■ Activities ■
1/ In the Allium fibrillum text, swap "perennial herb" for "perennial plant" and write out everything from "Species of flowering" down to "a perennial herb." with that change.
2/ Which U.S. states does the Allium fibrillum text name as part of the plant's native range? List every one.
3/ Extend the text on Allium fibrillum with a passage that picks up after its final sentence.

■ Document extract ■
Scientific classification
- Kingdom: Plantae
- Clade: Tracheophytes
- Clade: Angiosperms
- Clade: Monocots
- Order: Asparagales
- Family: Amaryllidaceae
- Subfamily: Allioideae
- Genus: Allium
- Species: A. fibrillum
- Binomial name: Allium fibrillum M.E.Jones
- Synonyms: Allium collinum Douglas ex S.Watson 1879, illegitimate homonym not Guss. 1831.; Allium collinum Douglas in T.J.Howell 1902, illegitimate homonym not Guss. 1831.;

= Allium fibrillum =

- Authority: M.E.Jones
- Conservation status: G4
- Synonyms: Allium collinum Douglas ex S.Watson 1879, illegitimate homonym not Guss. 1831., Allium collinum Douglas in T.J.Howell 1902, illegitimate homonym not Guss. 1831.

Species of flowering plant

Allium fibrillum is a North American species of wild onion known by the common names Blue Mountain onion and Cuddy Mountain onion. It is native to the northwestern United States from eastern Washington and Oregon through Idaho to Montana. It is a perennial herb.

■ Dataset excerpt ■
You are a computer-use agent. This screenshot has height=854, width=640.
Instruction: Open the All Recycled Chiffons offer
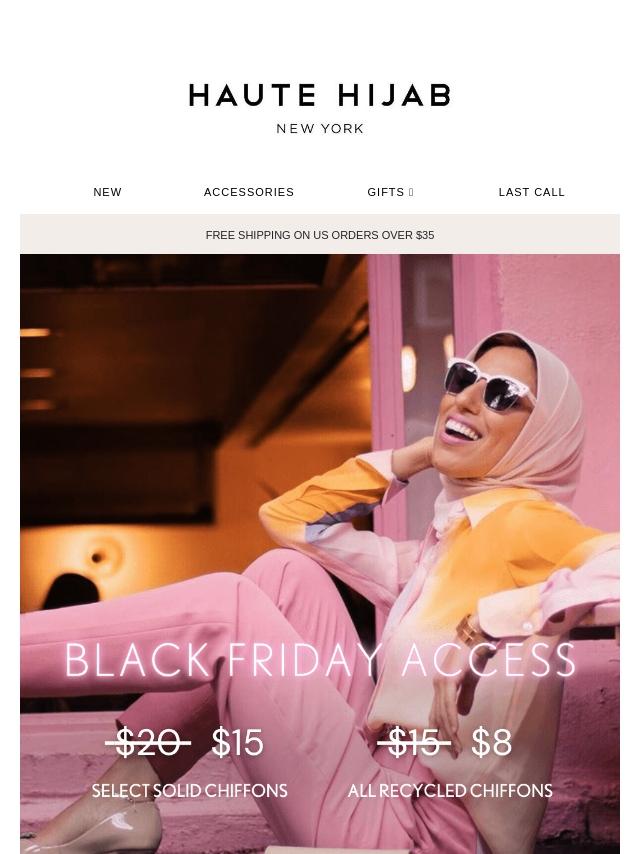[x=450, y=790]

■ Exercise responses ■
1/
Species of flowering plant

Allium fibrillum is a North American species of wild onion known by the common names Blue Mountain onion and Cuddy Mountain onion. It is native to the northwestern United States from eastern Washington and Oregon through Idaho to Montana. It is a perennial plant.

2/ Washington, Oregon, Idaho, Montana

3/
This onion grows from a bulb or a cluster of a few bulbs which are rounded in shape and measure up to 1.2 centimeters long by 1 wide. There are two leaves which are flat and linear in shape and measure up to 24 centimeters in length. They usually begin to wither from the tip by the time the plant is in flower. The flowering stalk is up to 15 centimeters tall and bears an umbel of 10 to 20 bell-shaped white flowers with green or pink midribs. The fruit is a capsule. The plant reproduces sexually by seed or vegetatively by sprouting from its bulb.

This plant grows on mountaintops and scablands in sagebrush, shrubsteppe, and grassland habitat.